Students breaking from the norm

Students breaking from the norm

by Alysun O'Brien

While some students are packing their swimsuits and sunscreen for a week of spring break paradise, several groups of Simpson students are packing their work clothes for a week of service and fun.

Several campus groups have organized spring break service trips to provide students with the opportunity to escape snow-covered Iowa and spend time doing volunteer work in cities around the country.

“People will be amazed at what they can get out of this experience,” said senior Michelle Wentworth.

In Denver, Colo., Simpson students will be working at Project C.U.R.E. and will assist in shipping surplus medical supplies to Third World countries in order to help save lives.

They will also be working with young adults with multiple sclerosis and other neurological disabilities at the Adult Day Enrichment Program. Students will also serve a meal to the homeless at the Love Kitchen.

Chicago spring break travelers will spend the majority of their week with the agency Marcy-Newberry Association Incorporated working with children. They will also spend a day at the cultural museum.

Some students will be traveling to Washington, D.C., to spend time touring the highlights of the nation’s capital such as the White House, Supreme Court, and the monuments. There will also be service opportunities and visits to the Holocaust Memorial Museum.

While in El Paso, Texas, Simpson students on board will be interacting with students at Lydia Patterson, as they take the opportunity to get to know them students attend some of their classes.

Students traveling to Amarillo, Texas will have the opportunity to show off some building skills as they help build a house for Habit for Humanity.

The Rev. George Boyd will lead students on a trip to Cleveland, S.C. Here they will be canoeing, hiking, camping and a variety of other outdoor activities that are intended to challenge them physically, mentally and spiritually.

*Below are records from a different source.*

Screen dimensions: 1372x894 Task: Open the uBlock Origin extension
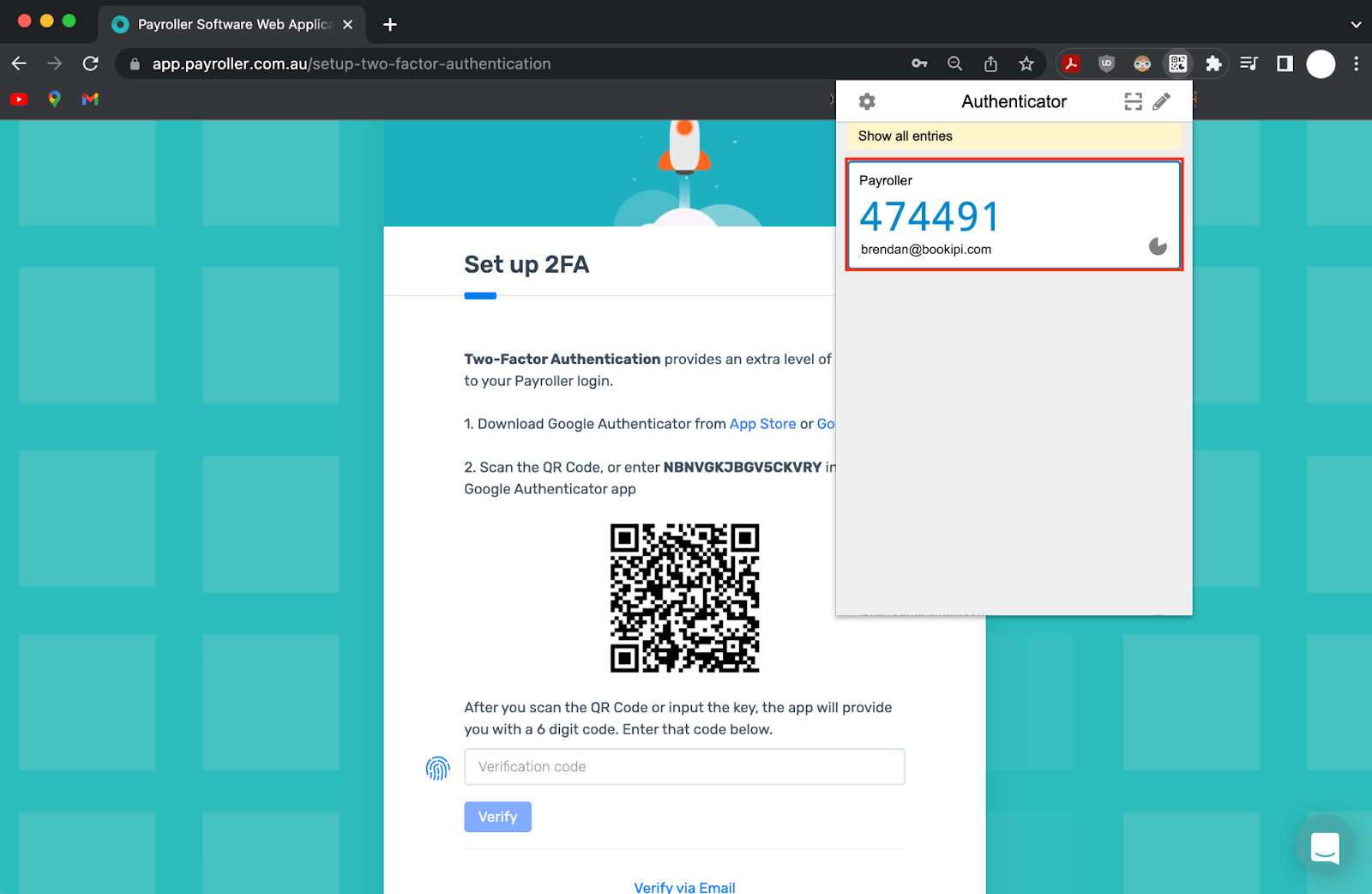pos(1106,63)
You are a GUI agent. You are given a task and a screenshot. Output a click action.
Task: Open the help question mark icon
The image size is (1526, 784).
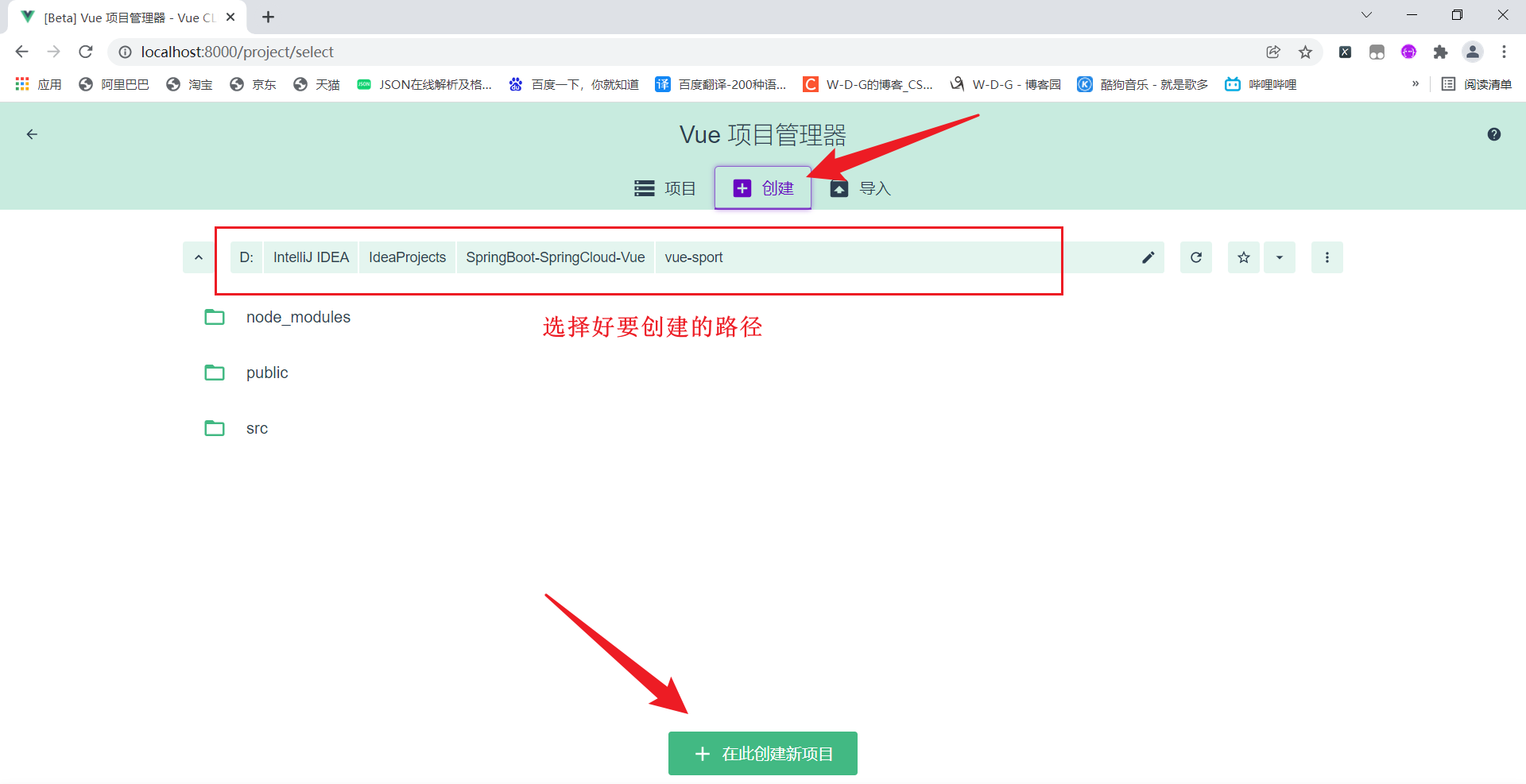1494,133
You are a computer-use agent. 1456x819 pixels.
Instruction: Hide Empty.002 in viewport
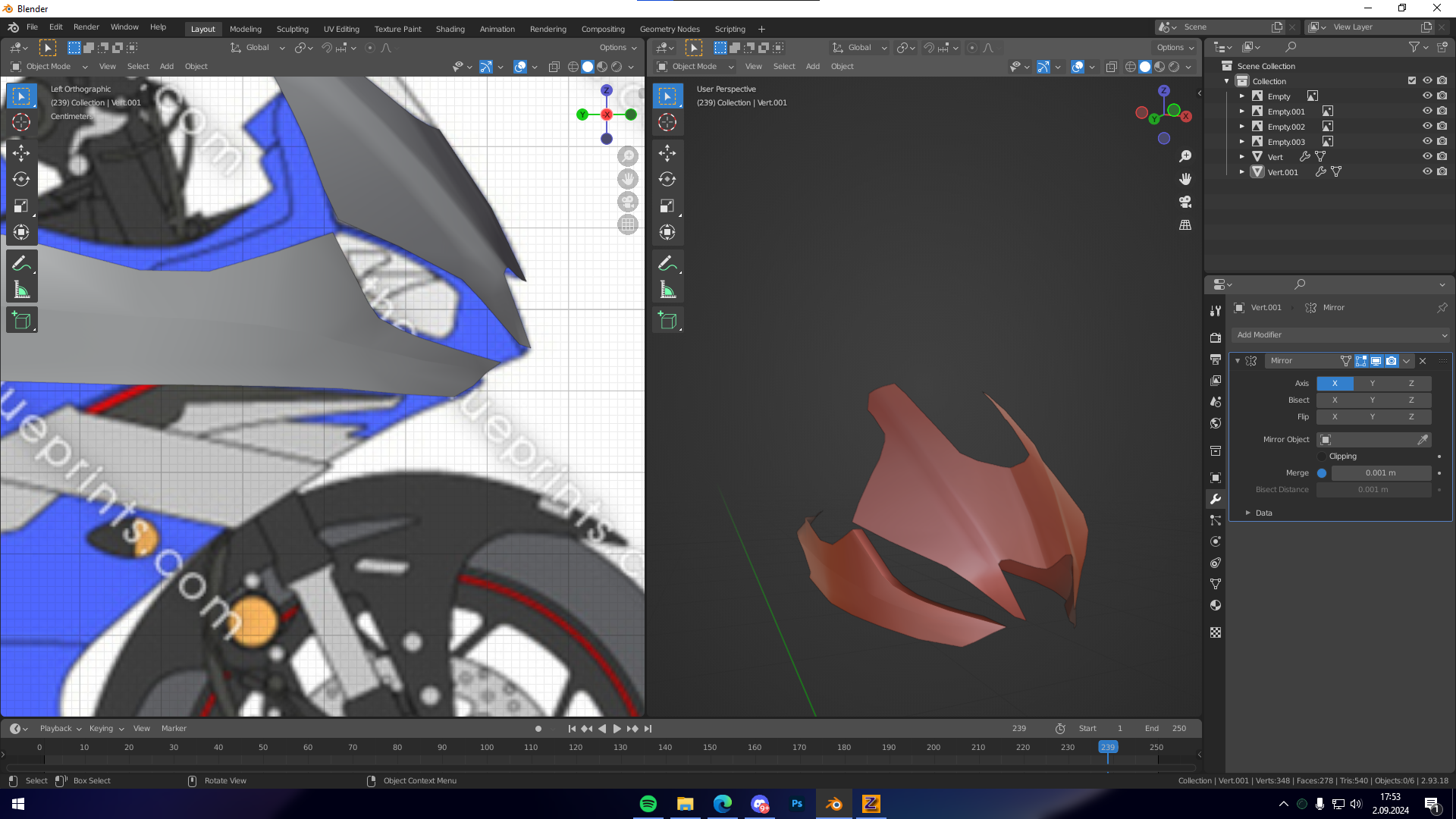coord(1426,126)
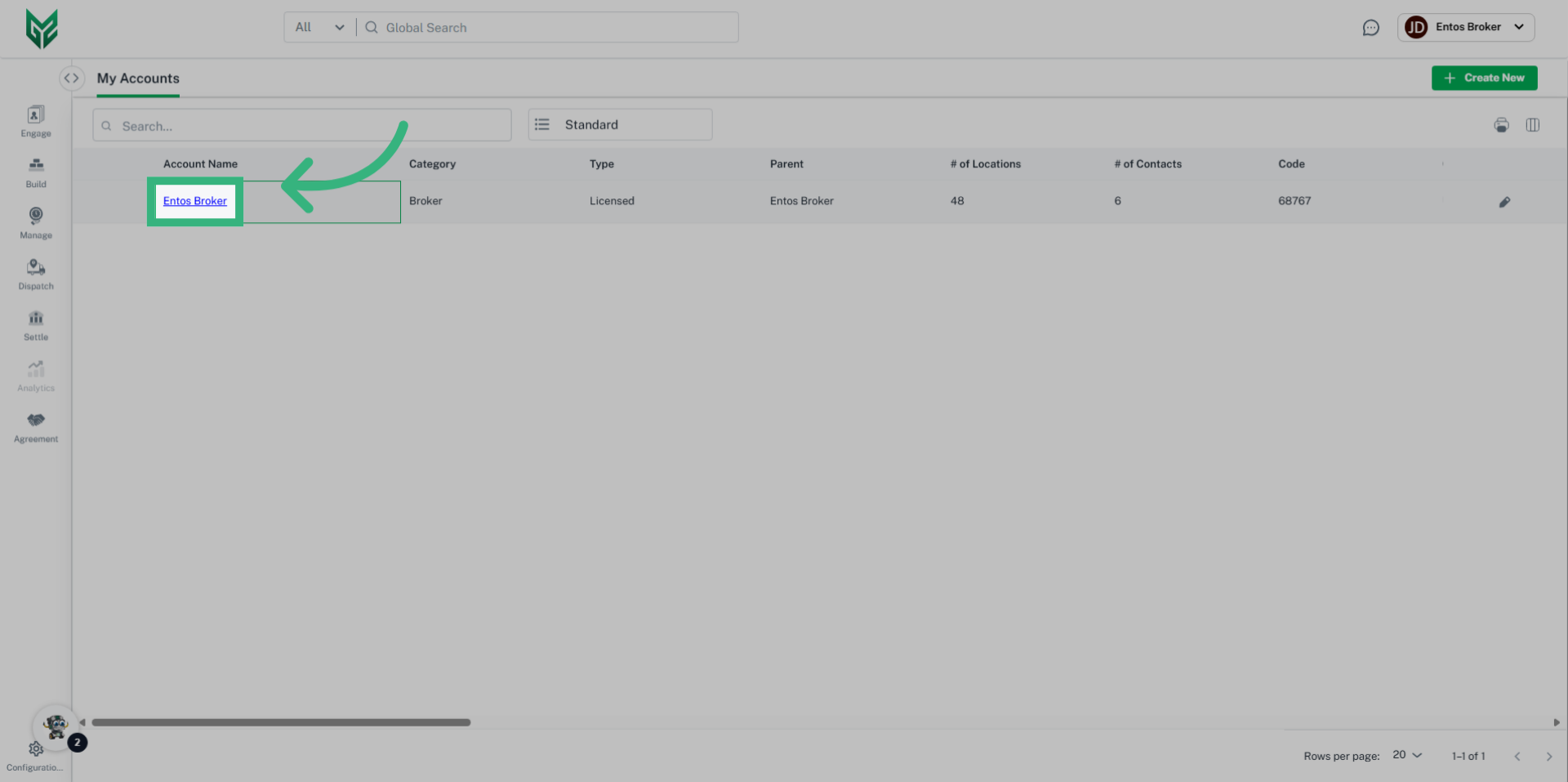
Task: Open the Dispatch section
Action: [x=35, y=272]
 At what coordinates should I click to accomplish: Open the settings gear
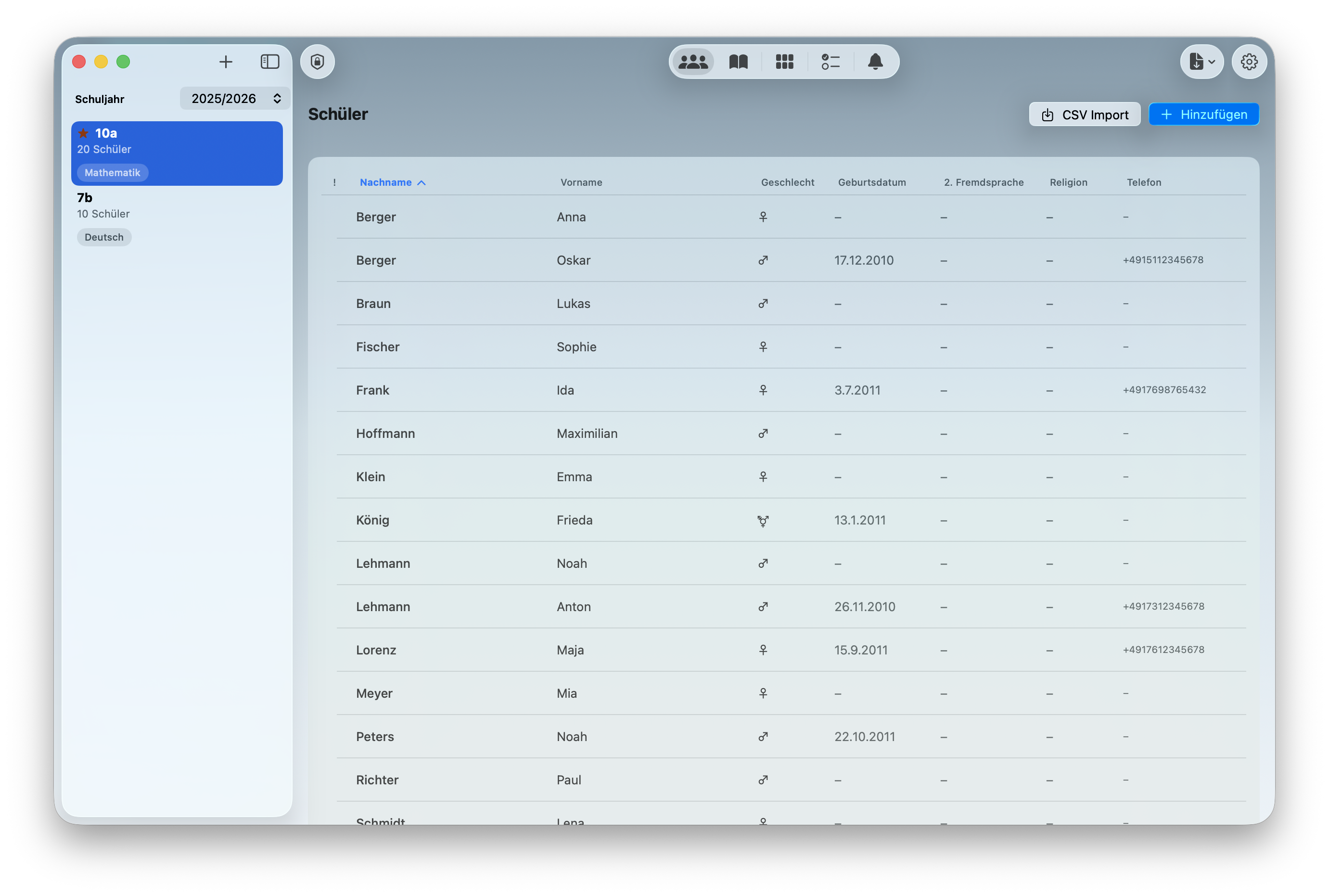pos(1249,62)
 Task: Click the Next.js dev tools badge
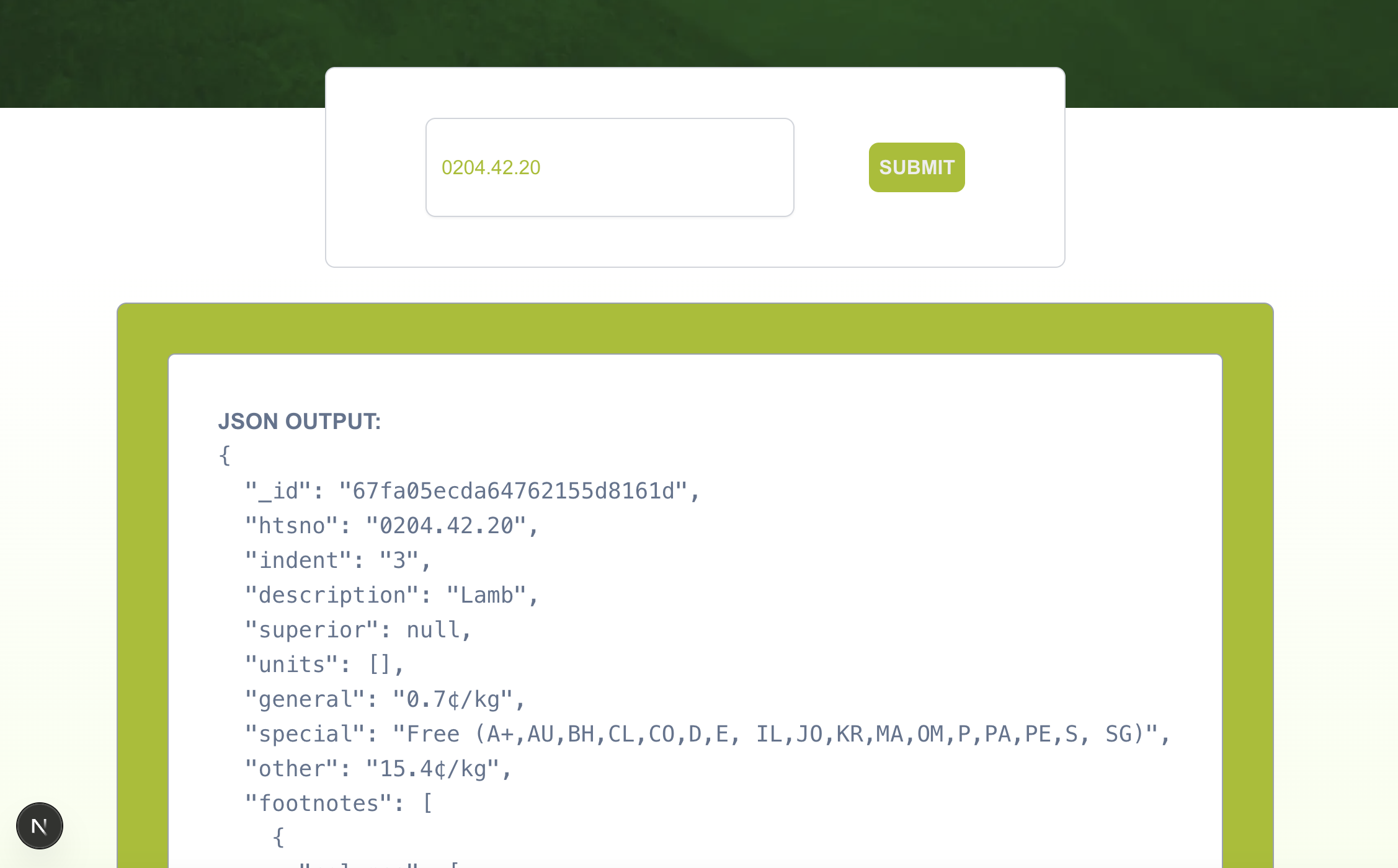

“I wanted the opportunity to help people,” said sophomore Erika Nielsen. “I thought it would be a very fulfilling experience.”

Along with spending a week in service to others, travelers will be spending time with students they may not otherwise interact with.

“Students will get to meet other people from campus,” said Wentworth. “They spend a week with people they might not know very well so it’s a chance to meet new people.”

And of course, the change in weather is a welcome advantage.

“I thought it would be fun to be involved in building a house for a family that really needs it,” said Nielsen. “And it doesn’t hurt that the weather will be a nice change of pace.”